I'm working with a library method that requires that I pass it Class objects. Since I'll have to invoke this method a dynamic number of times, each time with a slightly different Class argument, I wanted to pass it an anonymous class.
However, all the documentation/tutorials I've been able to find so far only talk about instantiating anonymous classes, e.g.:
new className(optional argument list){classBody}
new interfaceName(){classBody}
Can I define an anonymous class without instantiating it? Or, perhaps more clearly, can I create a Class object for an anonymous class?
Unfortunately, there's no way you can dodge the instantiation here. You can make it a no-op, however:
foo((new Object() { ... }).getClass());
Of course, this might not be an option if you have to derive from some class that performs some actions in constructor.
EDIT
Your question also says that you want to call foo "each time with a slightly different Class argument". The above won't do it, because there will still be a single anonymous inner class definition, even if you put the new-expression in a loop. So it's not really going to buy you anything compared to named class definition. In particular, if you're trying to do it to capture values of some local variables, the new instance of your anonymous class that foo will create using the Class object passed to it will not have them captured.
short answer
you cannot (using only JDK classes)
long answer
give it a try:
public interface Constant {
int value();
}
public static Class<? extends Constant> classBuilder(final int value) {
return new Constant() {
#Override
public int value() {
return value;
}
#Override
public String toString() {
return String.valueOf(value);
}
}.getClass();
}
let's creating two new class "parametric" classes:
Class<? extends Constant> oneClass = createConstantClass(1);
Class<? extends Constant> twoClass = createConstantClass(2);
however you cannot instantiate this classes:
Constant one = oneClass.newInstance(); // <--- throws InstantiationException
Constant two = twoClass.newInstance(); // <--- ditto
it will fail at runtime since there is only one instance for every anonymous class.

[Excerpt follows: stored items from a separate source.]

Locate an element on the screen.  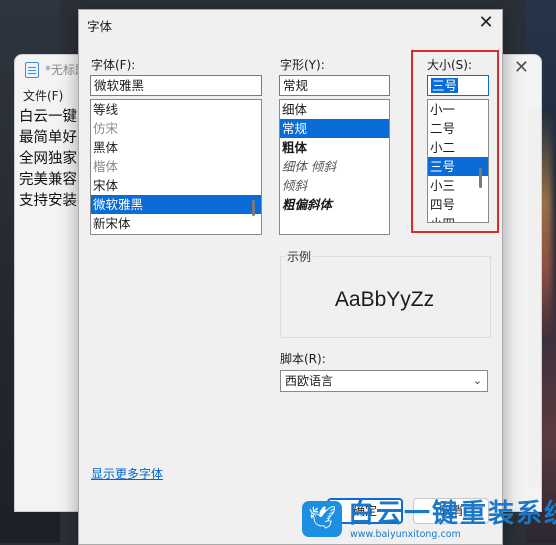
style-list: 细体 常规 粗体 细体 倾斜 倾斜 粗偏斜体 is located at coordinates (334, 167).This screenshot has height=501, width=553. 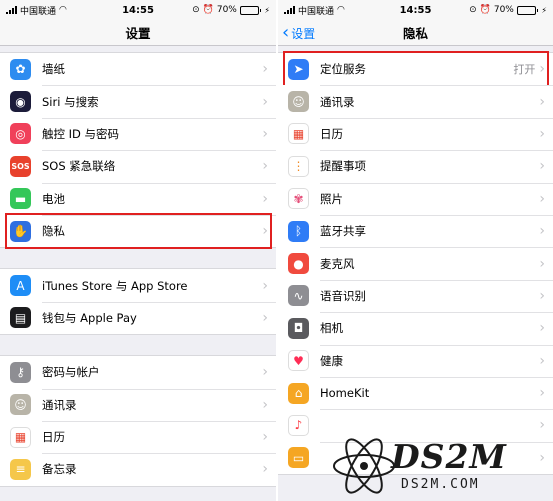 What do you see at coordinates (298, 264) in the screenshot?
I see `microphone-icon: ●` at bounding box center [298, 264].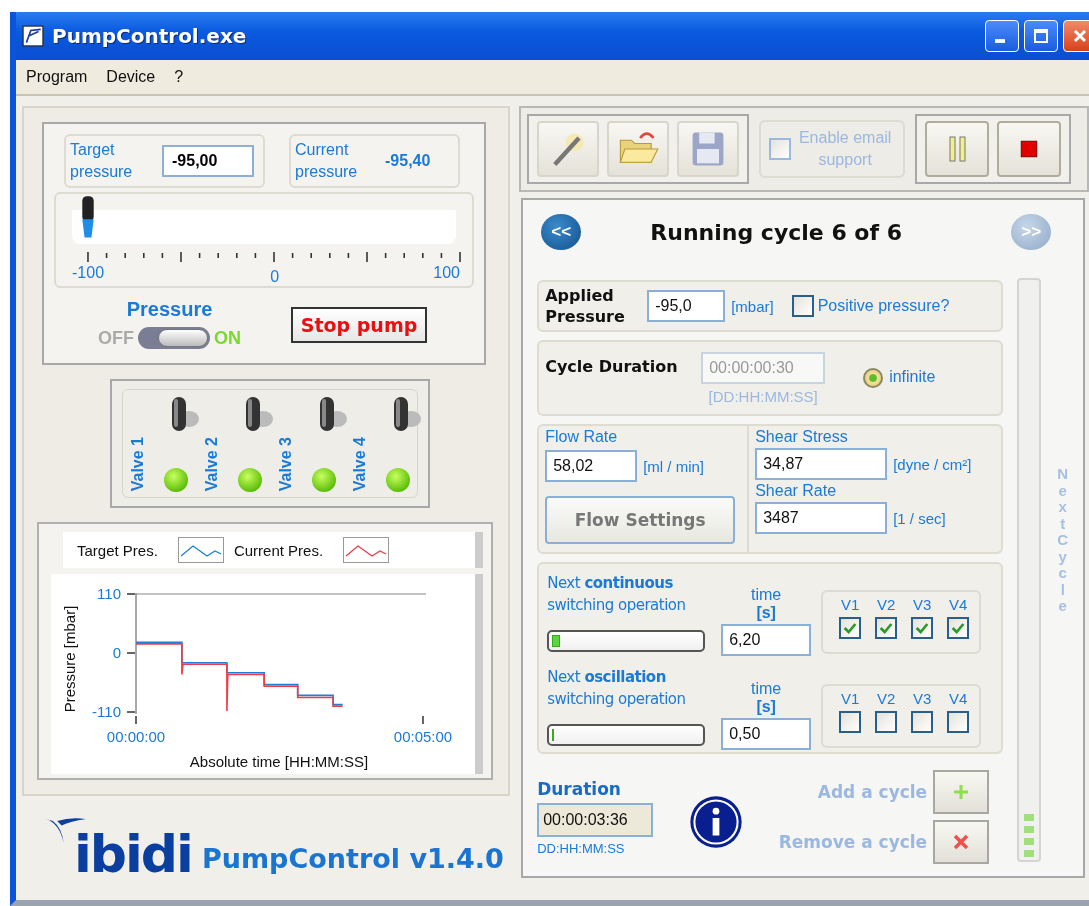  What do you see at coordinates (109, 594) in the screenshot?
I see `y-tick-label: 110` at bounding box center [109, 594].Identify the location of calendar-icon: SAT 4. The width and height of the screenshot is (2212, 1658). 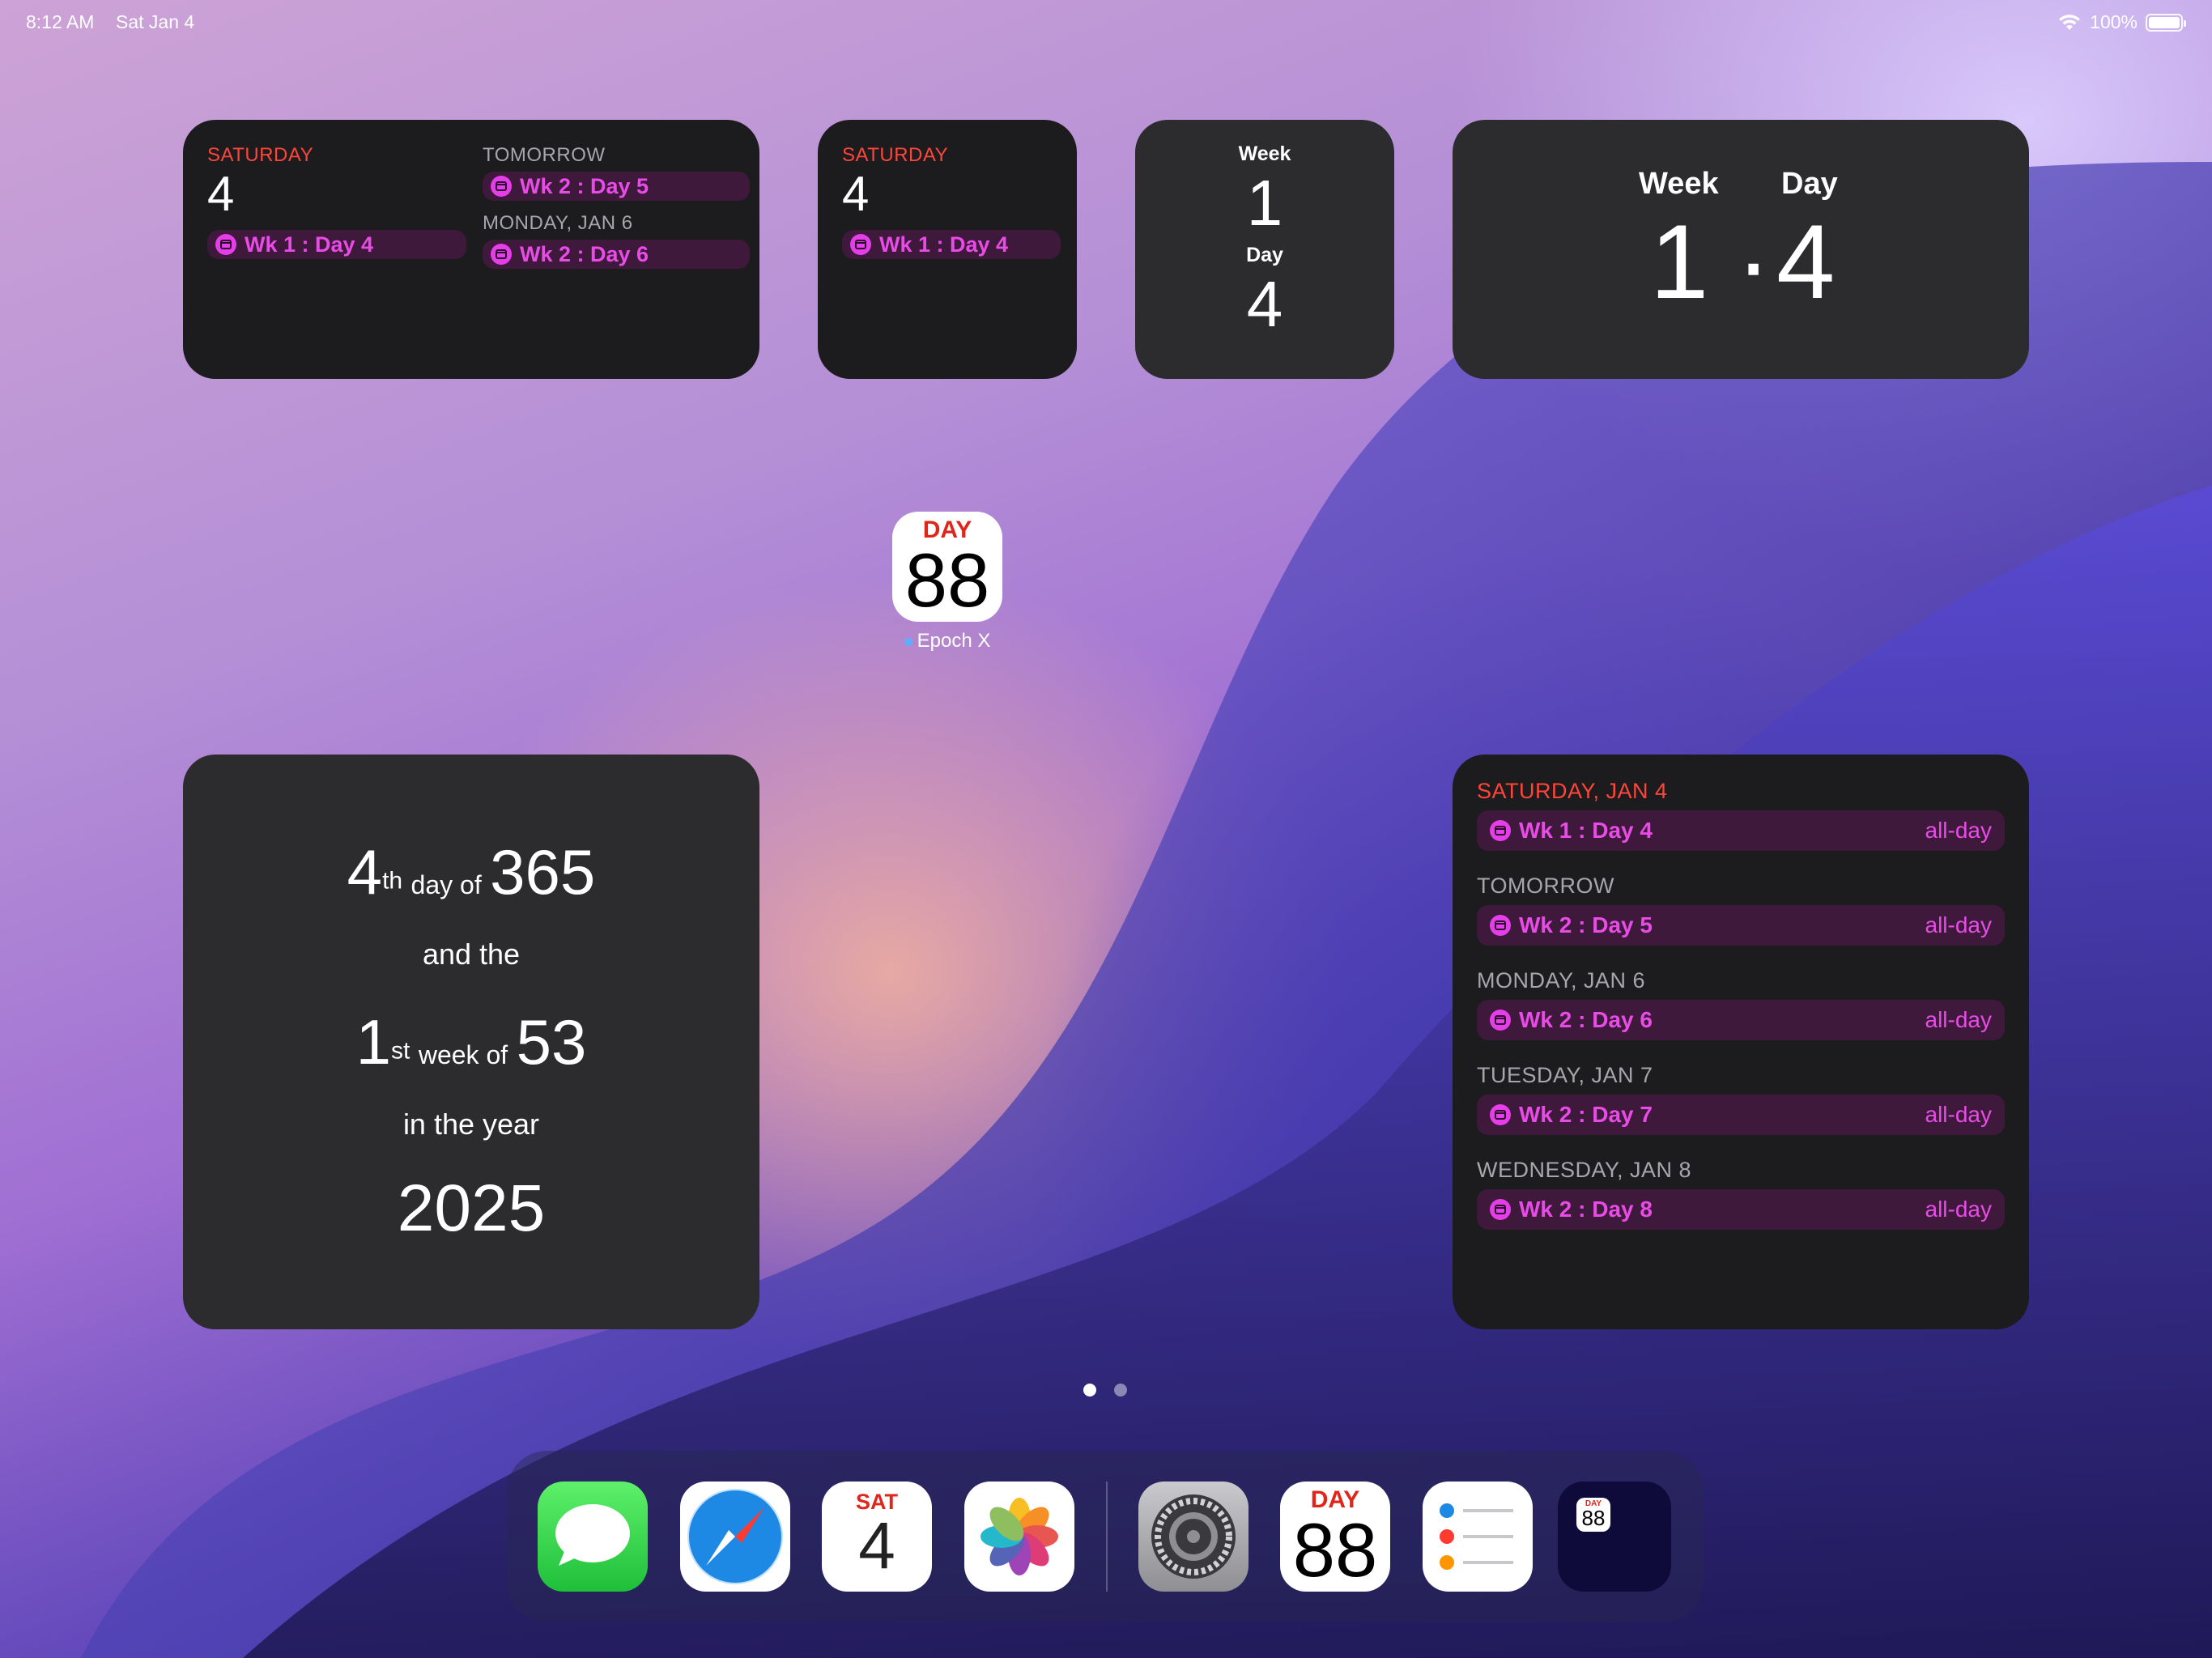
(877, 1537).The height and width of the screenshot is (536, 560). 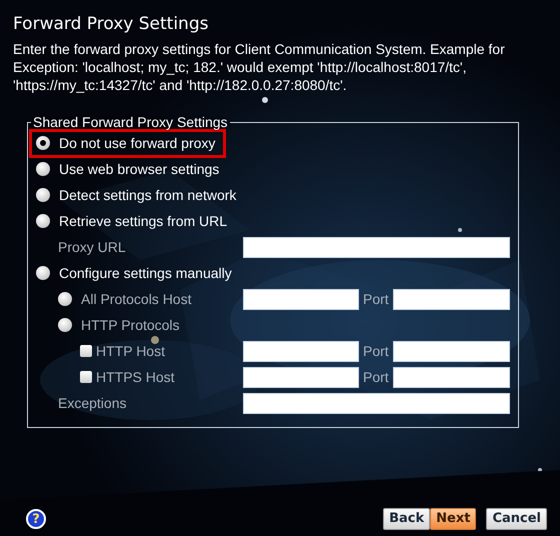 What do you see at coordinates (130, 122) in the screenshot?
I see `group-legend: Shared Forward Proxy Settings` at bounding box center [130, 122].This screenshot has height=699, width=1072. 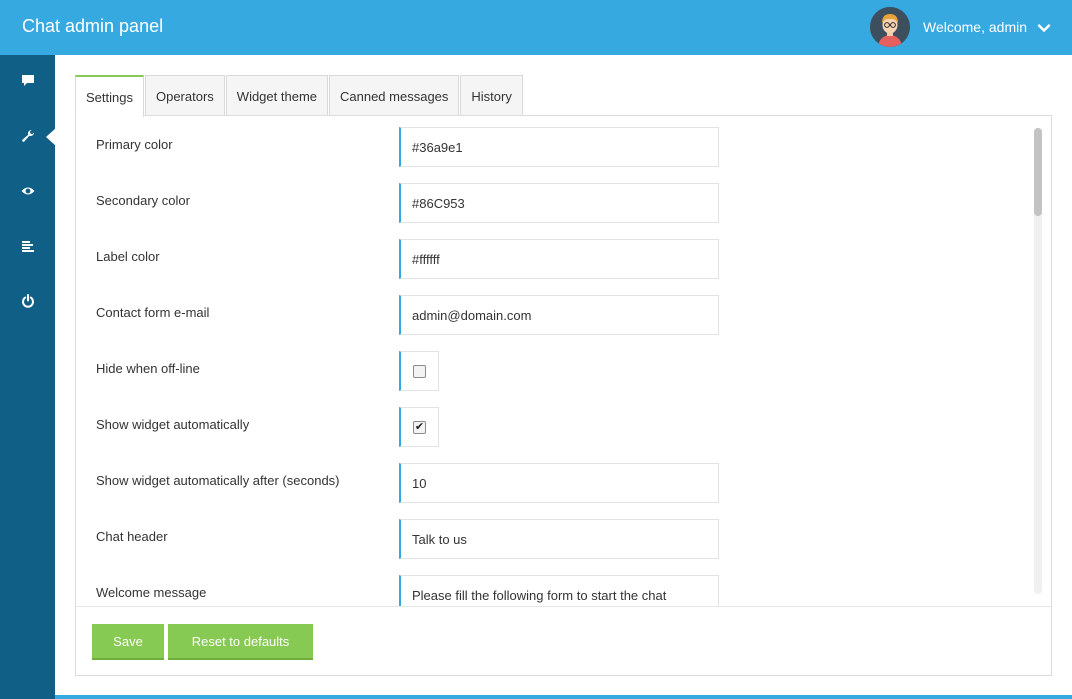 I want to click on tab-settings: Settings, so click(x=110, y=96).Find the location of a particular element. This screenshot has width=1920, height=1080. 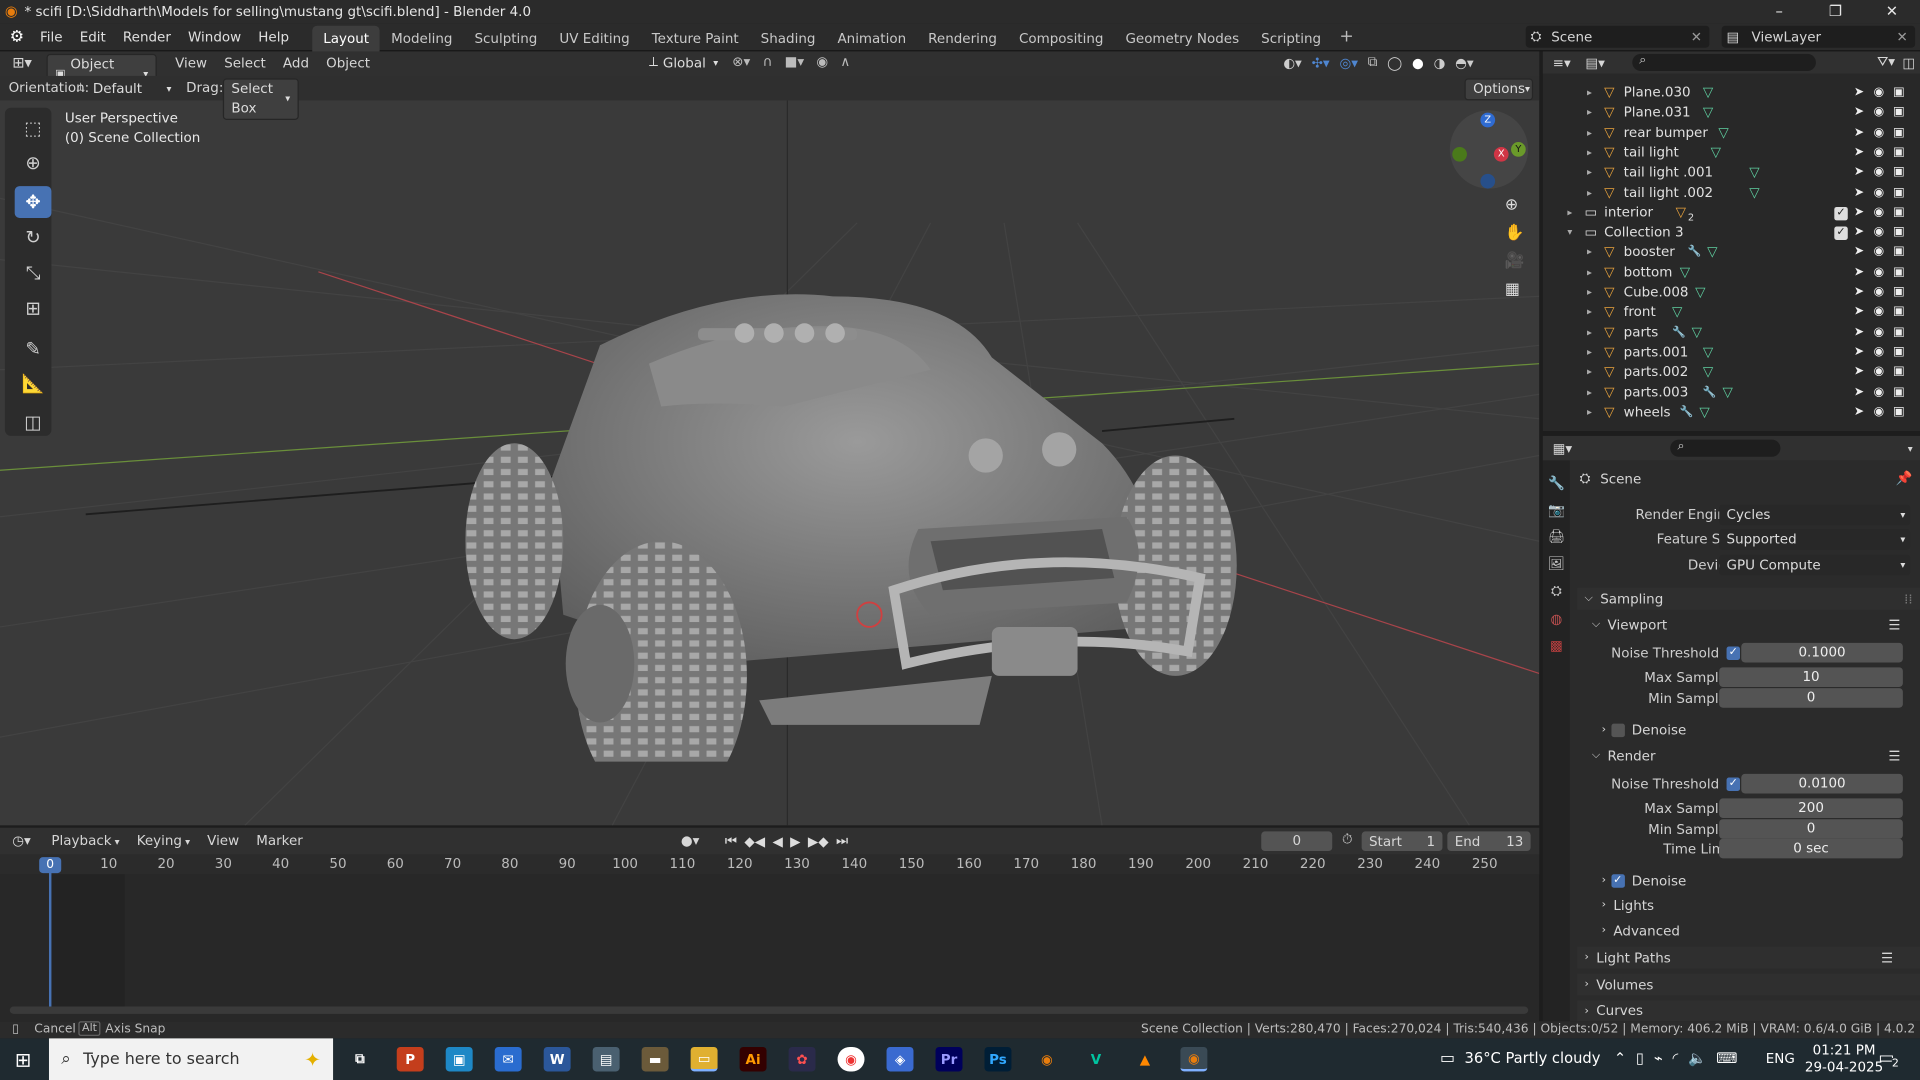

render-tab-icon: 📷 is located at coordinates (1556, 510).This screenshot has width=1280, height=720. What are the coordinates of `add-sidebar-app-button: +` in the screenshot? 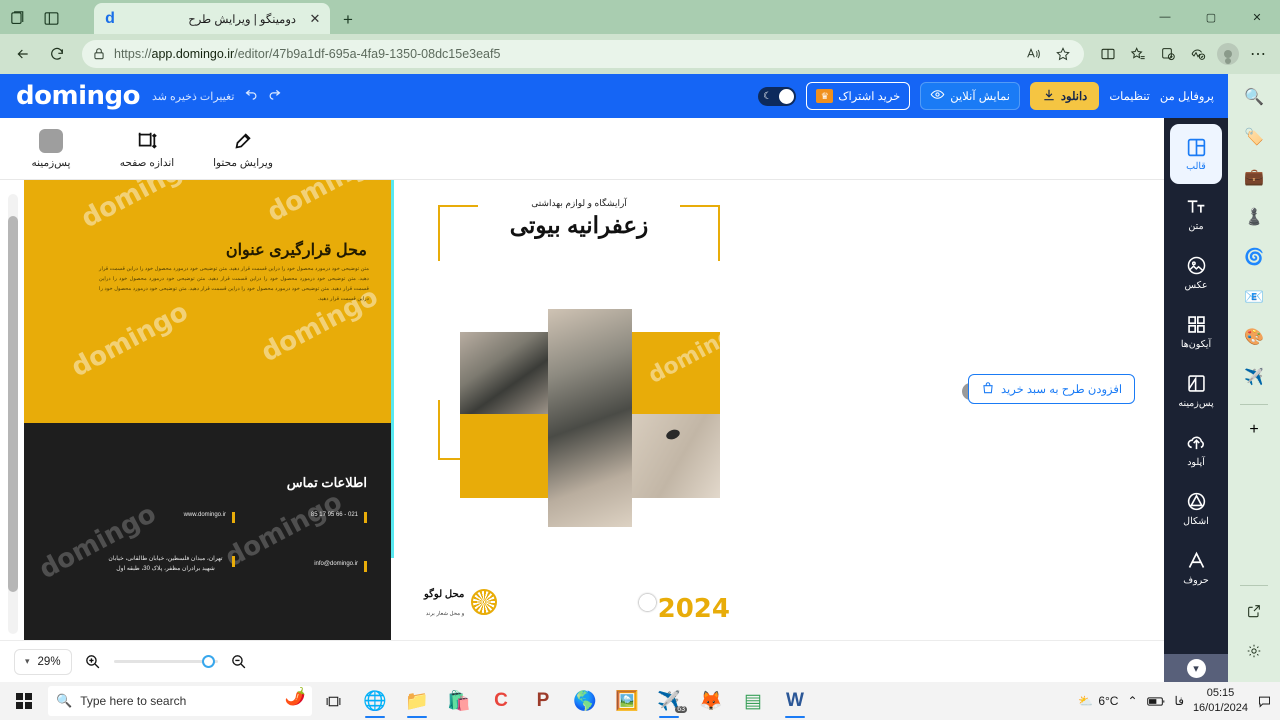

However you can build dynamic classes at runtime using bytecode manipulation libraries such ASM. Another approach is using dynamic proxies, but this approach as the drawback that you can proxy only interface methods (so you need a Java interface).
You can only reference an anonymous class ONCE. If you do not instantiate it there, you cannot instantiate it since you do not have a name for it.
Hence I believe that anonymous classes can only be used in conjunction with a "new BaseClass()".
In your situation you would pass a BaseClass object to your method doing the work, and instantiate the anonymous object in the source code when you need the object to pass.
You can't access the Class object of an anonymous class without instatiating it. However, if you only need access to the class, you could define local classes within your method and refer to these using the ClassName.class literal syntax.
You can assume the name of an anonymous class and call Class.forName("mypackage.MyBaseClass$1") to get a handle to an anonymous class. This will give you the first anonymous class defined in your MyBaseClass, so this is a rather fragile way to refer to a class.
I suspect whatever you are trying to do could be done a better way. What are you really trying to achieve? Perhaps we can suggest a way which doesn't require you to pass a Class this way.
You can access the class object of an anonymous class by calling .getClass() on it immediately after creation. But what good would that do?
I think the key is in this part of what you said:
I'm working with a library method that requires that I pass it Class
objects.
Why does it want you to pass it Class objects? What does this library do with the Class objects you pass it? Instantiate objects? But if so, what constructor does it use and how does it decide what arguments to pass? I don't know what library you are using or what it does, but I would guess that it always creates objects using the no-argument constructor. However, that will not work for anonymous classes anyway, since they have no public constructor (and in any case, to instantiate any non-static inner class, a reference to the outer instance must be provided, so there is no no-argument constructor).